• _Goal of the exercise_
Once you find the line with "Task: Select the <t:1720497660:R> code text", transcribe it and all the lines that follow to the end of the data, exactly as written; skip any pictures.

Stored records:
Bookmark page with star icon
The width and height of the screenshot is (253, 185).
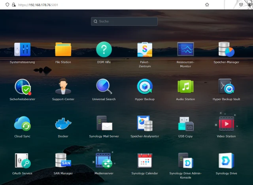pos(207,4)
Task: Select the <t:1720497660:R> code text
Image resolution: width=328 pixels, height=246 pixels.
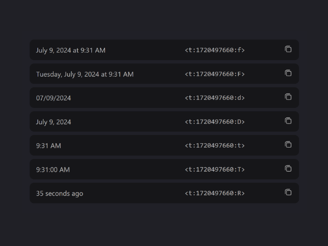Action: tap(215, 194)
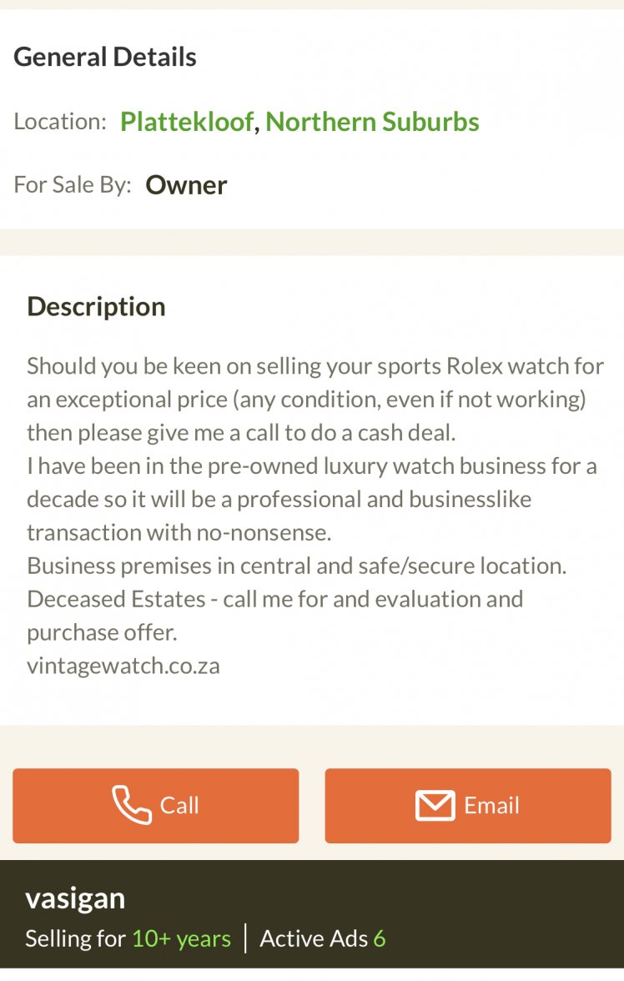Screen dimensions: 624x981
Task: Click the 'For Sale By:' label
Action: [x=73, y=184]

• _Exercise response_
Task: Select the <t:1720497660:R> code text
Image resolution: width=328 pixels, height=246 pixels.
Action: tap(215, 194)
Screen dimensions: 624x981
Task: Click the 'For Sale By:' label
Action: [x=73, y=184]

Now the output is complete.